Is algebraic closure necessary? (3.6.K Ravi Vakil's notes)

Question

I've just done exercise 3.6.K in Ravi Vakil's notes and noticed that my solution does not seem to rely on algebraic closure, so I'd like a sanity check. I understand it's important to make the "classical" points the only closed points, but it seems like an extraneous assumption for the problem at hand? The problem is:

Suppose $k$ is an algebraically closed field, and $A = k[x_1,...,x_n]/I$ is a finitely generated $k$-algebra with $\mathfrak{N}(A) = \{0\}$. Show that functions on $\operatorname{Spec}A$ are determined by their values on the closed points.

My attempt is that for two different $f,g\in A$, $\operatorname{D}(f-g)$ is nonempty since there are no nilpotents, so exercise 3.6.J(a) should apply immediately...

Answer 1

I think the exact phrasing of the question tries to push you to view the elements of $k^n$ as being classical, and then to note that those correspond to the closed points of $\mathbb{A}^n_k$ when $k = \bar{k}$ and that evaluation is then the obvious map into $k$.

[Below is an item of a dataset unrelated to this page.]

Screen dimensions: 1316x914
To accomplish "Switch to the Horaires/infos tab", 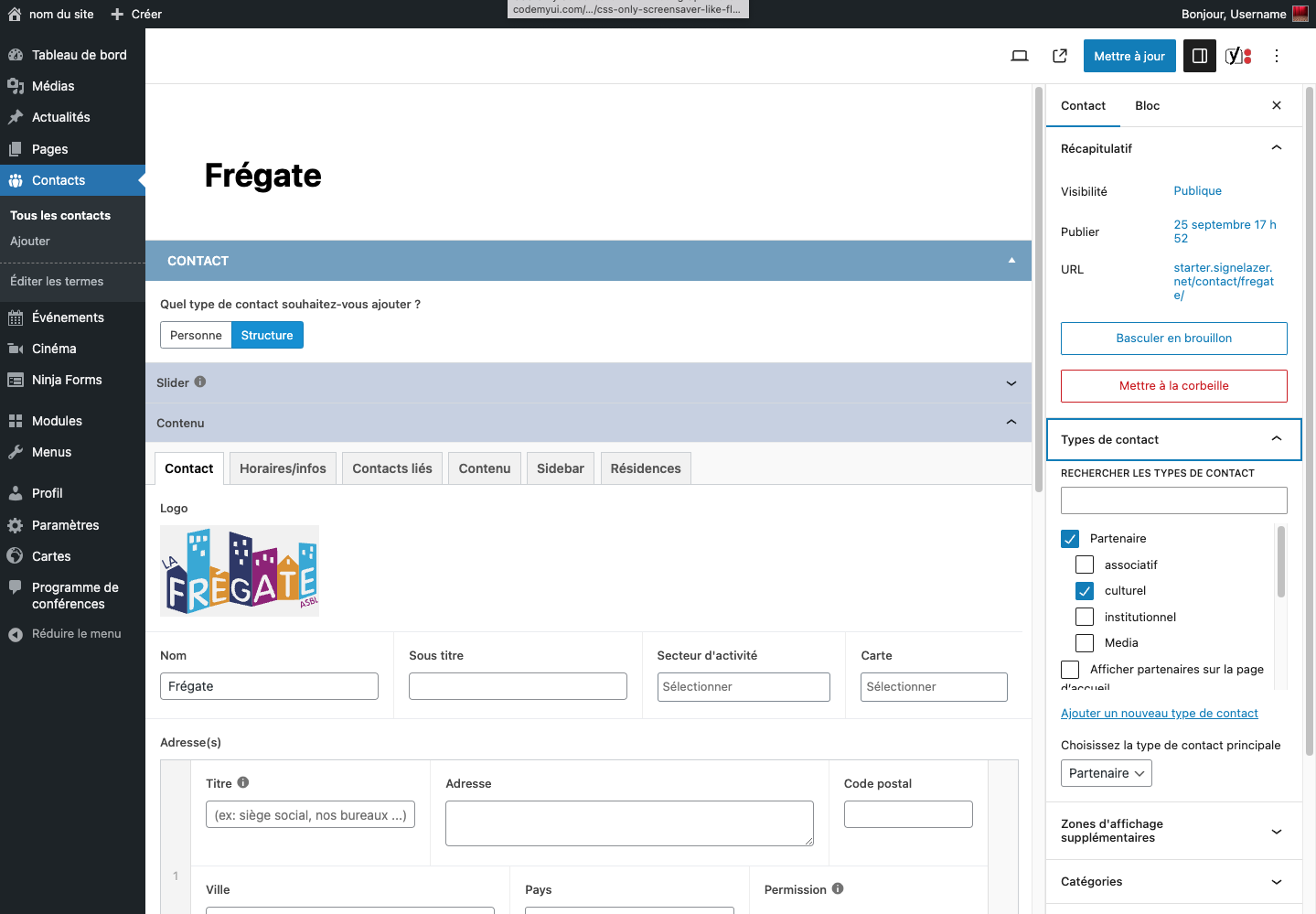I will (283, 468).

I guess I've never thought of closed points in general as being all that classical -- I don't see how to easily interpret $(x^2 - 2)$ in $\mathbb{Q}[x]$ as something having just a single set of coordinates in some affine space. There's some sort of gluing going on.

On the other hand, the hypothesis is a little misleading and I agree that your argument works for any $k$ as long as "value" is interpreted suitably. You might write to Ravi suggesting that the question begin in a more general setting and then proceed to a discussion of the "classical" case. I do think the general fact is useful at a few other places in the notes.

Answer 2

1) For an arbitrary field $k$, classes in $A = k[x_1,...,x_n]/I$ are certainly not determined by their associated functions on the classical points $V(I)\subset k^n$.
For example if $k=\mathbb F_2, n=1, I=(0)$, the polynomials $x$ and $x^2$ give rise to the same function on $k^1=\mathbb F_2$.

2) However the associated functions on $\operatorname {Specmax(A)}$ do determine the elements in $A$.
The point (as noted by Zhen) is that an element $\phi=\bar f\in A=k[x_1,...,x_n]/I$ which is zero at all points $[\mathfrak m]\in \operatorname {Specmax(A)}$ corresponding to maximal ideals $\mathfrak m\subset A$ is an element in the Jacobson radical $J=\cap_{\mathfrak m\in \operatorname {Specmax(A)}} \mathfrak m$, which is known to be zero for reduced finitely generated algebras over a field.

3) In particular if $k$ is algebraically closed, the (weak) Nullstellensatz states that the maximal ideals of $A$ correspond to the points of $V(I)\subset k^n$, so that the elements of $A$ are completely determined by their associated functions on $V(I)$.